When I accepted a serendipitous job offer to teach screenwriting and film at the University of Pittsburgh, I called up Paletz for tips (and begged for his syllabus.). He also had me talk to Gabriel who was teaching himself at that point. I got to know Susannah more when she got a job doing research at the University of Pittsburgh’s Learning and Research Development Center. The work was so complicated I could never fully understand it, but she had also not surprisingly worked with NASA. While living in Pittsburgh, Susannah had a daughter and I got to be there at the baby-naming watching Paletz as a new grandfather.

Paletz continued to look out for me, bringing me back to Duke to screen both St. Elmo’s Fire and My Tale of Two Cities, a documentary I made about Pittsburgh’s comeback story. Building on that first film I made for Paletz’s class, I have gone on to make documentaries on the Salk polio vaccine, transplant pioneer Dr.
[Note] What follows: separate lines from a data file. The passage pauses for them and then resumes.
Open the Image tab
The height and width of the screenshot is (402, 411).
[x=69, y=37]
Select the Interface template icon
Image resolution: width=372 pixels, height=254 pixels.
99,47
Tom Starzl, filmmaker George Romero, playwright August Wilson, and my own grandfather, a pioneer in the jukebox industry who founded the Cleveland Phonograph Merchant Association which a young attorney Robert F. Kennedy in the McClellan Hearings accused of being a front for the mob.

As I finished teaching this semester and asked students at the last class which films resonated with them, it was gratifying that quite a few said Singin’ In the Rain and was delighted when one even said Sherlock Jr. was now his favorite film. I was taken aback when a pre-med student handed me a beautifully wrapped present and a note saying to me how much the class meant to her, and thanking me for being an “uplifting” professor. I thought about David Paletz, who was that and so much more.

What I love about Sherlock Jr. is the Buster Keaton’s character literally escapes into the movies, and in so doing, he’s able to change— or believes he can— change the outcome of events. Paletz was right about Keaton being an under-appreciated genius and I know would balk at me saying so was he. He changed the way I see the world through the movies he showed me. But the lessons he taught us was more than just about film or politics, but about the human experience and for that, I am continually grateful and hope I pass a little of that on to my students.

I do wish Paletz had let me film his class so his lectures could have been shared with the world. Thankfully, Paletz’s wife Toril, a brilliant professor in her own right, has put together a website to preserve Paletz’s legacy. It has some of his writings, the movies he loved, tributes from the many students like myself whose lives were changed because of David. There is even some biographical informations and photos which demystifies the Paletz legend a bit, but also raise a few more questions. I’m sure as former students like myself peruse it further, we will discover that “it all fits.”